Both mothers have expectations for themselves that are unrealistic and irrational, even though they seem logical. One mother has the expectation that nothing really bad will happen to her children, if she has been a good mother. The other mother has the unrealistic expectation that her children will not have some of her weaknesses, if she had been a good mother.
It is so important for mothers as well as all of us to remember the neurolinguistic tenet" "people do the best they can under their circumstances". These mothers have made the best choices available to them in raising their children. We always try to make the best choices available to us as parents, even if some of our choices do not turn out well.
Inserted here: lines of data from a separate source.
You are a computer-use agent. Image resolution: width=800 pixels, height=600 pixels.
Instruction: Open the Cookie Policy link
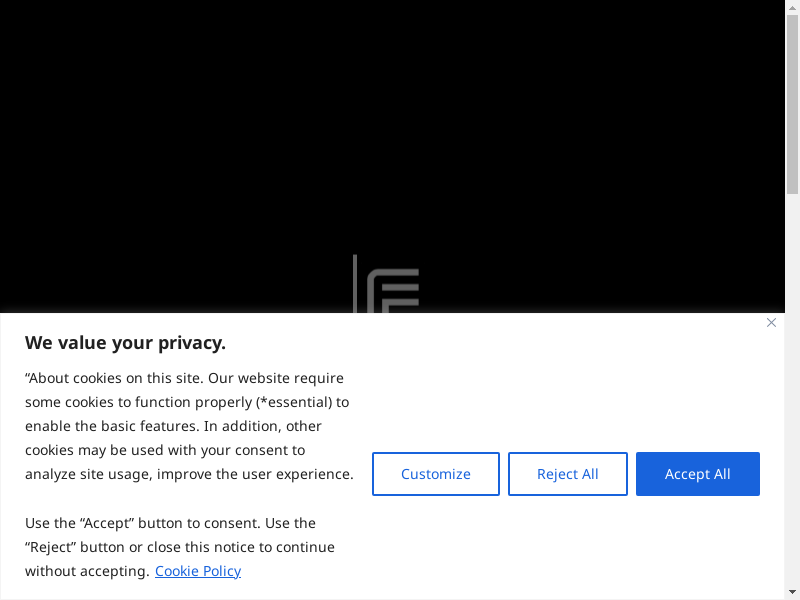(198, 571)
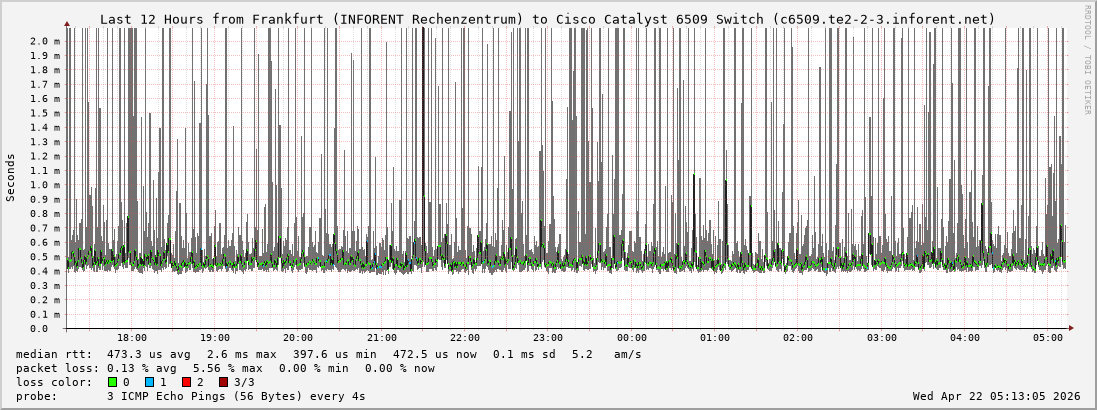1097x410 pixels.
Task: Click the 1.0 m y-axis label
Action: (45, 185)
We must expect and accept that some of our choices will not always turn out well, even when we are trying to be the best parent possible.
Because bad things happen to children or because our children have difficulties in life, i t does not mean that we have been "bad parents". In spite of bad things happening to our children and in spite of our children's difficulties in coping with life, we have the right to think of ourselves as "good parents".
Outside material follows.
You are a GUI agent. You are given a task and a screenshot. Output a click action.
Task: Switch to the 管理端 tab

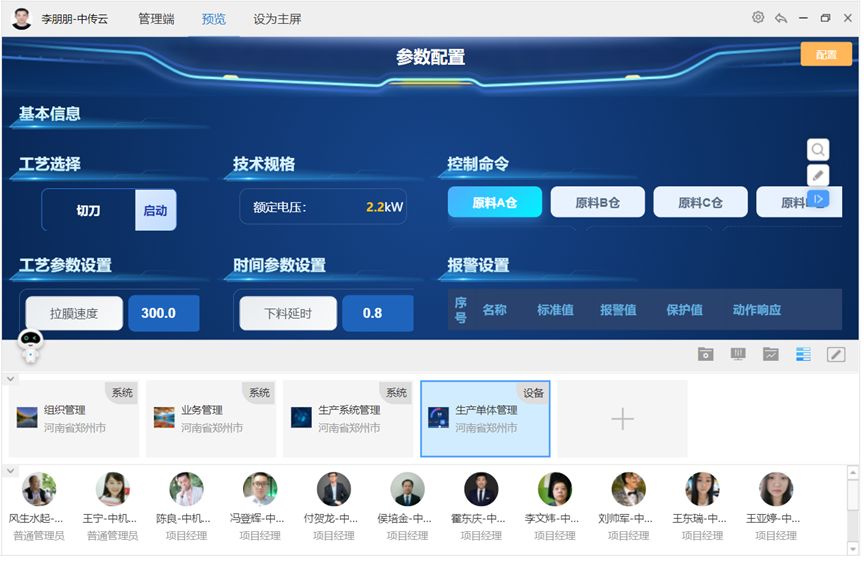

It is important and necessary for us to think of ourselves as "good parents" in order to be empathetic with our children, maintain boundaries of responsibility with our children and communicate our confidence in our children's abilities to manage their lives.
It is important to be able to learn to say and believe as parents as individuals coping with life's challenges, "I am good enough and that is good enough"!
If we want to change our identity as parents and our emotional experiences as parents, we must repetitively think of ourselves as "I am good enough and that is good enough"!